#### Page

□ □ □ □ □

L’immobilier fera-t-il partie de la future réforme fiscale? Une fois que la clarté sera faite à ce sujet, les Belges pourront en tenir compte dans leurs projets.”
Michel Maus (VUB)
Une “prise de bénéfice” par la vente des biens immobiliers peut cependant être une stratégie intéressante d’un point de vue fiscal, affirme le professeur de droit fiscal Michel Maus (VUB). “Dans la plupart des cas, la plus-value n’est pas imposée. Les briques sont cependant soumises à une taxe sur la plus-value (de 16,5%, Ndlr) si vous vendez dans les cinq ans suivant l’achat. Pour un terrain, le délai est fixé à huit ans. Si vous vendez le terrain au cours des cinq premières années, le tarif atteint 33% ; entre la cinquième et la huitième année, c’est 16,5%. Mais même dans ce cas, il y a de fortes chances que l’investisseur immobilier ne soit pas imposé. La plus-value est en effet calculée sur un prix d’achat corrigé: le prix d’achat est majoré de 25%, puis 5% par année écoulée depuis l’achat. Concrètement: si vous vendez après deux ans, vous devez enregistrer une plus-value de plus de 30% avant d’être imposé.”
Une priorité: analyser son portefeuille
Indépendamment de l’opportunité de vendre, il est utile d’analyser régulièrement son portefeuille immobilier, estime Geert Berlamont. “Je suis toujours étonné de constater que de nombreux propriétaires ne font jamais cet exercice. Pour leurs placements mobiliers, ils reçoivent une foule de rapports de leur private banker. Mais concernant leur immobilier, ils naviguent complètement à vue. Ils sont déjà heureux si aucun problème n’apparaît et si le locataire ne se plaint pas. Pourtant, tous les investissements immobiliers ne sont pas de bons investissements. Quand nous réalisons des analyses de portefeuille pour nos clients, nous en arrivons souvent à la conclusion qu’il est plus sensé de vendre.”

□ □ □ □ □

#### Lignes
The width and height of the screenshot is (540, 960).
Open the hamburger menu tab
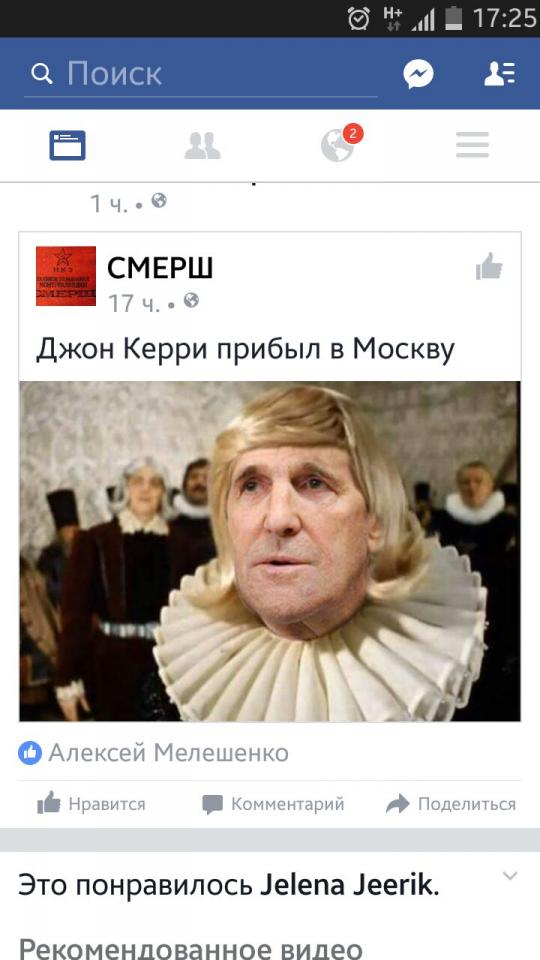click(x=472, y=145)
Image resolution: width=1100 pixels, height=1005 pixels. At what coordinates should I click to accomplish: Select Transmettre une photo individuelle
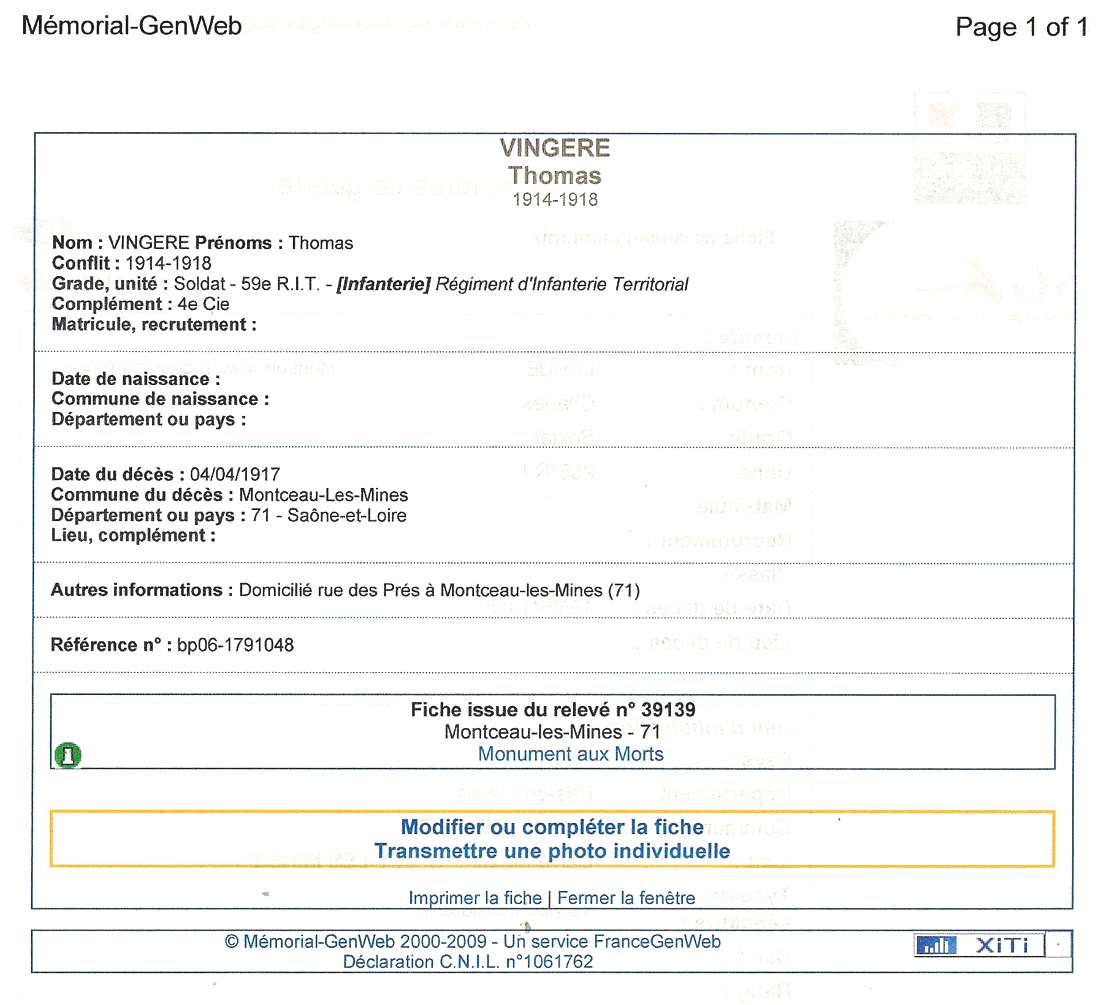552,852
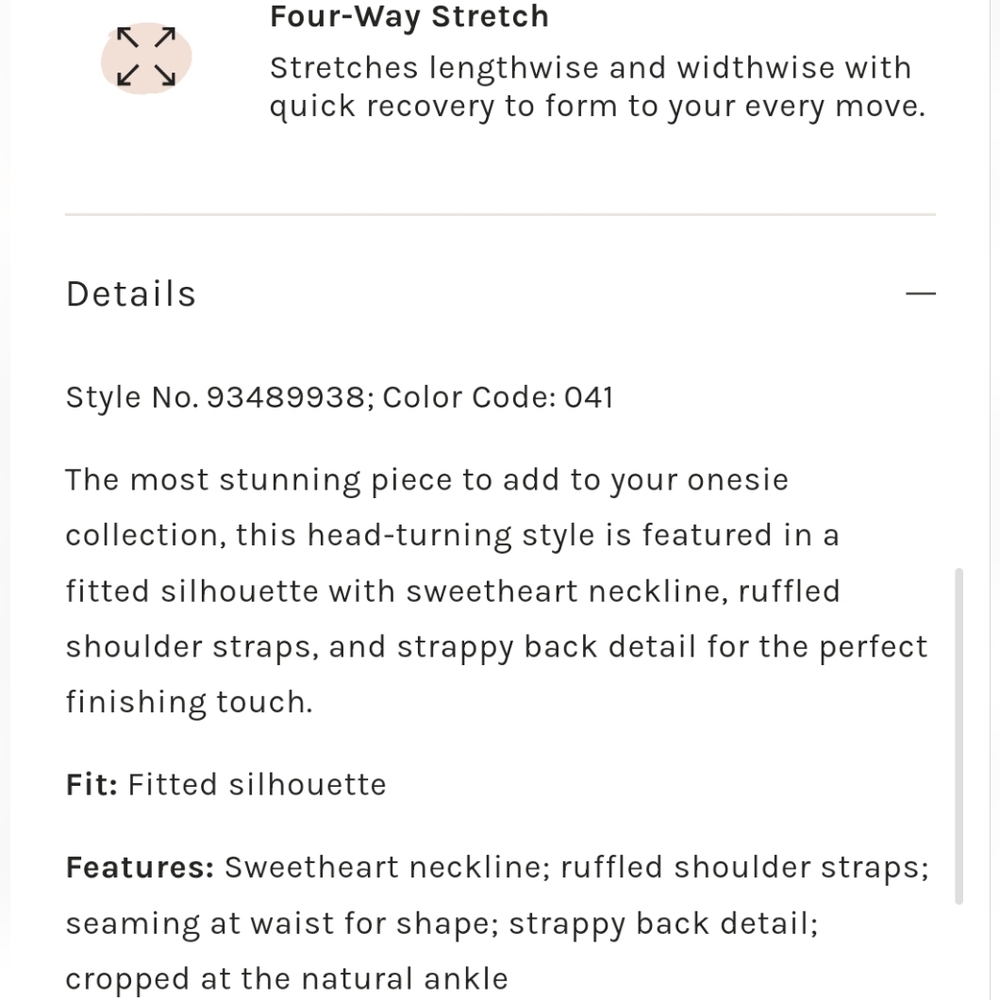
Task: Click 'cropped at the natural ankle' text
Action: [287, 977]
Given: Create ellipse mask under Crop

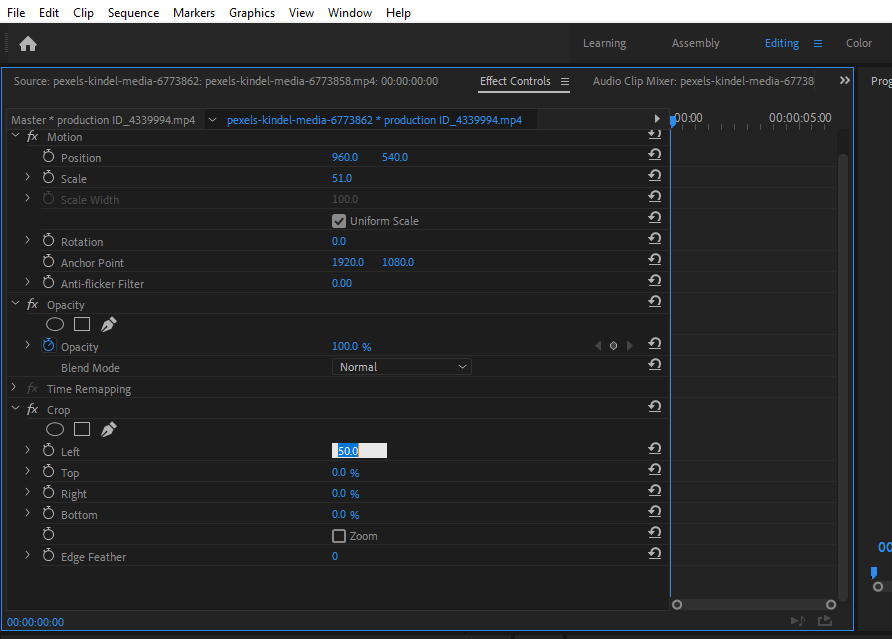Looking at the screenshot, I should tap(55, 429).
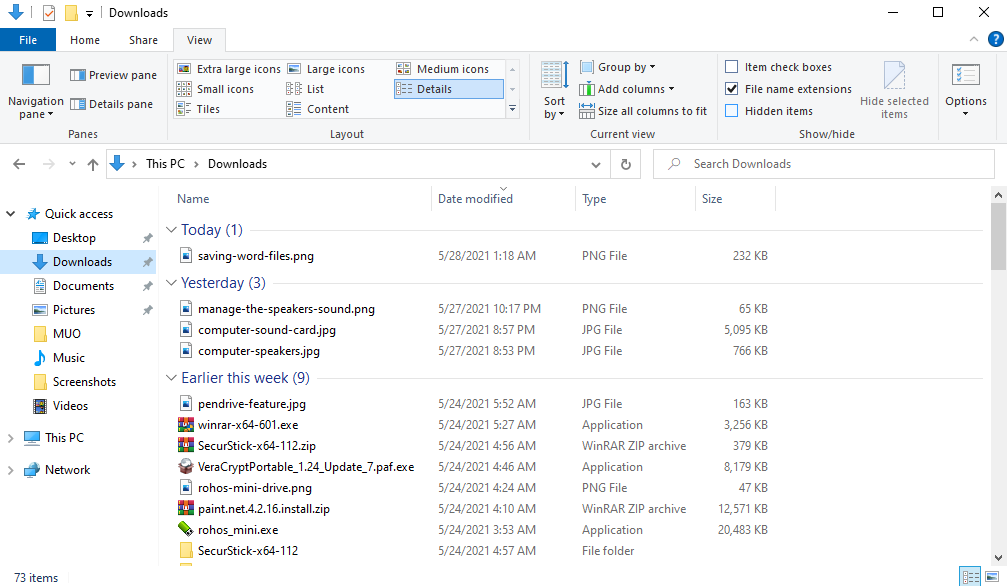Image resolution: width=1007 pixels, height=586 pixels.
Task: Expand the Network tree node
Action: [11, 470]
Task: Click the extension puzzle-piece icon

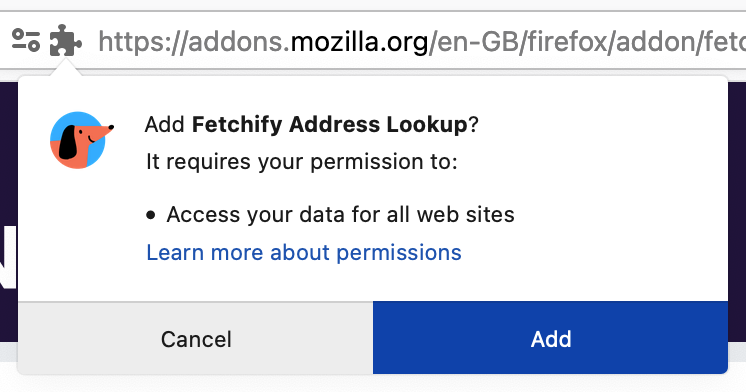Action: [66, 40]
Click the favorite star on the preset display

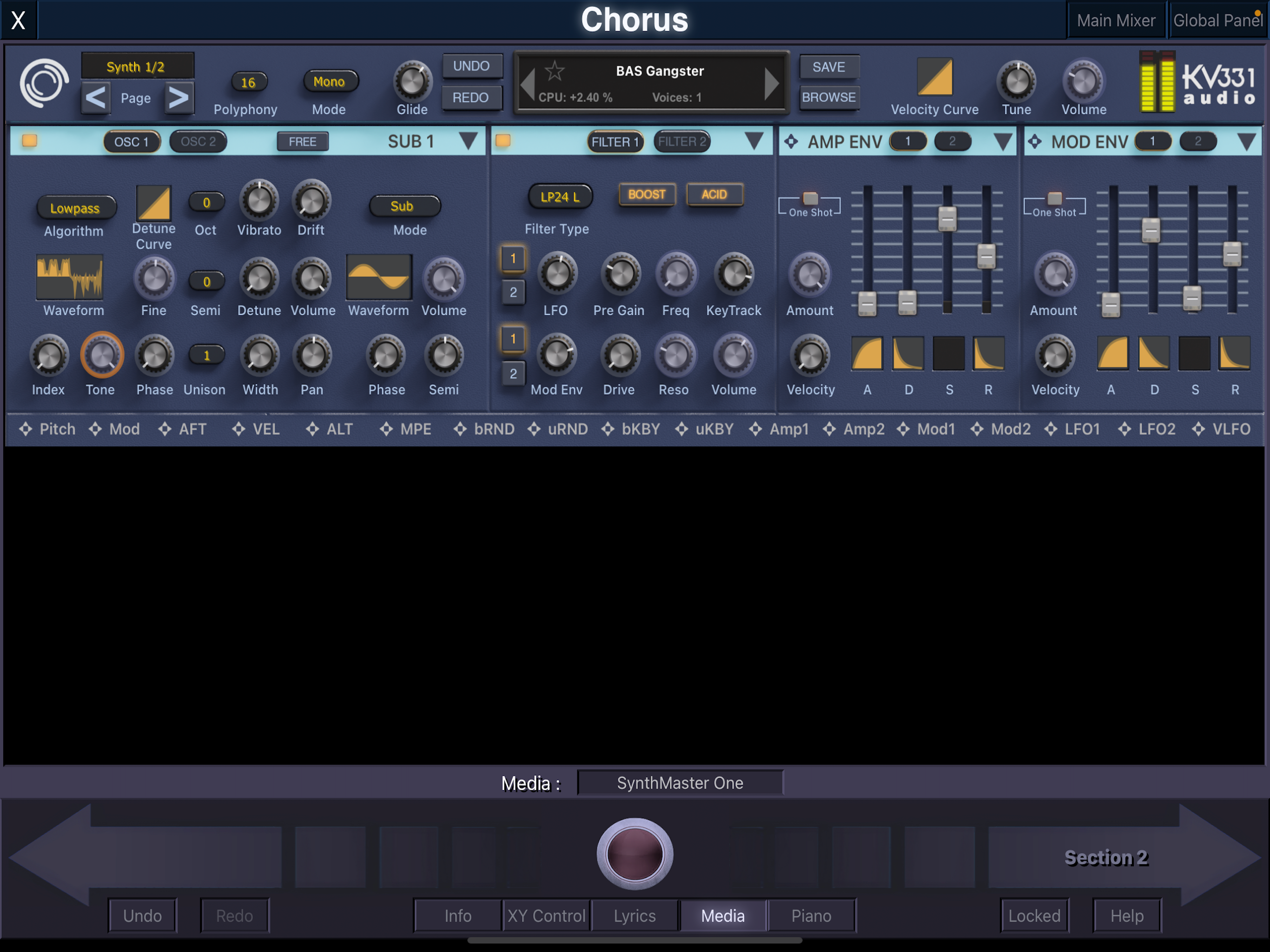555,72
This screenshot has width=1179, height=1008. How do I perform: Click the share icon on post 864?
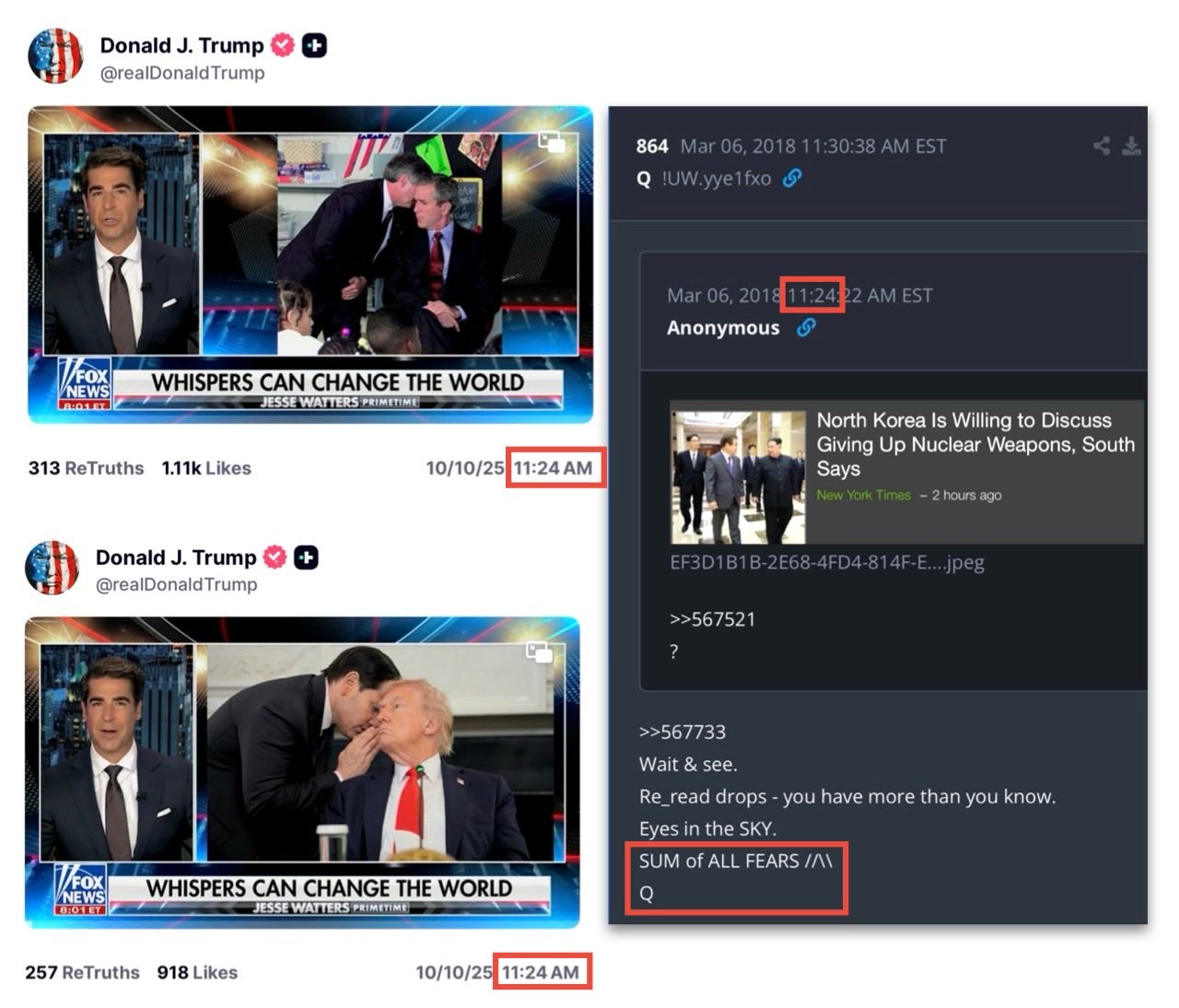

□ □ □ □ □

#### Consigne
Reprenez le texte sur la vente de biens immobiliers et sa fiscalité à la suite de sa dernière phrase, sans rien répéter de ce qui précède.

#### Réponse
Quelles peuvent être les bonnes raisons de remettre un immeuble sur le marché? “Le premier paramètre est naturellement un rendement médiocre, répond Thomas Verschaeve, responsable de l’immobilier d’investissement au sein du groupe immobilier Dewaele. En fonction du type d’immeuble, de son âge et de sa situation, le rendement variera dans une fourchette de 3 à 6-7%.”
Nous observons certes une survalorisation, mais cela ne suffit pas pour affirmer qu’une correction est irrémédiable.”
Sven Damen (Université d’Anvers)
On peut également décider de vendre quand il devient indispensable de procéder à de lourds investissements dans l’immeuble. “Tôt ou tard, tout propriétaire d’un bien immobilier se trouve à un moment charnière, rappelle Thomas Verschaeve. Faut-il encore prendre en charge ces investissements ou est-il préférable de vendre? Si vous investissez, vous êtes à l’abri pour longtemps. Mais si l’immeuble ne satisfait pas aux exigences actuelles du marché locatif même après une rénovation, la meilleure option est peut-être de vendre. Vous pourrez alors miser sur de jeunes starters qui veulent profiter de la possibilité d’étaler les frais et les efforts de rénovation sur une plus longue période. En outre, de nombreux professionnels se spécialisent dans la rénovation de tels immeubles.”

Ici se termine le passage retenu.